> What is needed
Whenever the string "agent" turns up in a line below, that line should be copied.

> Task material
◇ ◇ ◇ ◇ ◇

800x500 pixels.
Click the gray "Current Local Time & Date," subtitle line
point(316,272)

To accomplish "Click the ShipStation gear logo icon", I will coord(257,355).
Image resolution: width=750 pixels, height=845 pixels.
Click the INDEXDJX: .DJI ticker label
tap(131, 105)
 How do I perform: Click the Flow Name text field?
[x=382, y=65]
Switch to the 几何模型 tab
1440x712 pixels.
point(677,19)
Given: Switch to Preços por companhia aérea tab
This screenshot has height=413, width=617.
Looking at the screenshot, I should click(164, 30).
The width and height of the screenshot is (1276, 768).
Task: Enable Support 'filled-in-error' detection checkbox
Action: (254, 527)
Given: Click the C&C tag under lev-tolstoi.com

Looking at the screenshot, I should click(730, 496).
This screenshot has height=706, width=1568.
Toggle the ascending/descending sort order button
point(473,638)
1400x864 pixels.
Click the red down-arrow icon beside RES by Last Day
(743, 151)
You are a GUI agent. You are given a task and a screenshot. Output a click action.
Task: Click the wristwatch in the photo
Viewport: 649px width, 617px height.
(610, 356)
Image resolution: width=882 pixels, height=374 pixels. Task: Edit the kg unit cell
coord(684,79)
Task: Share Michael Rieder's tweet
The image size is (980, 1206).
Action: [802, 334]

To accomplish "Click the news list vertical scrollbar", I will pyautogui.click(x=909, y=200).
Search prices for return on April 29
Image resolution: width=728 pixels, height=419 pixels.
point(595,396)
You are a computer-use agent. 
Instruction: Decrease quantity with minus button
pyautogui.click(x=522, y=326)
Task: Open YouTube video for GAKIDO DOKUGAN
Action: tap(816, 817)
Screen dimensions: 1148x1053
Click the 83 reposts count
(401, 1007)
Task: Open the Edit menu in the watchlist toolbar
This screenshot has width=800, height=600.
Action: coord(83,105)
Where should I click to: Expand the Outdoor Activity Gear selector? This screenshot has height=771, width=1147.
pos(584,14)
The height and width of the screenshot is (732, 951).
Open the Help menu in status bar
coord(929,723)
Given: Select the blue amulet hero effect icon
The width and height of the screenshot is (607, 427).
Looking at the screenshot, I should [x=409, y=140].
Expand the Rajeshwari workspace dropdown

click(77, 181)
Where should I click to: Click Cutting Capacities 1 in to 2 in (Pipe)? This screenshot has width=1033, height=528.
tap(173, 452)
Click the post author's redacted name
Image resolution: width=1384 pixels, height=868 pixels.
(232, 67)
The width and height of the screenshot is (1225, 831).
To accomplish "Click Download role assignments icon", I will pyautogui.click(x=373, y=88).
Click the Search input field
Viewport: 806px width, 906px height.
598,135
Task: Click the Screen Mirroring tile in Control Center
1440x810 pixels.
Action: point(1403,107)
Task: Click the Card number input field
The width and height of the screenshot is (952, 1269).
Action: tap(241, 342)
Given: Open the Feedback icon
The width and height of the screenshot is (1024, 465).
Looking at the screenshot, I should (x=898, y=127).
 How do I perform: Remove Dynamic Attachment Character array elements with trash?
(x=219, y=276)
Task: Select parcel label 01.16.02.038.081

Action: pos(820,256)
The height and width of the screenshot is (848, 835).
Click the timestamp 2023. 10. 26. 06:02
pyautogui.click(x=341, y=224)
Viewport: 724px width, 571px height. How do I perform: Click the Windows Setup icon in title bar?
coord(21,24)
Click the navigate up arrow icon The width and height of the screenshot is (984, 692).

◇ ◇ ◇ ◇ ◇

> Task response
You are a GUI agent. You are given a task and a screenshot. Output a click action.
You are a computer-use agent. 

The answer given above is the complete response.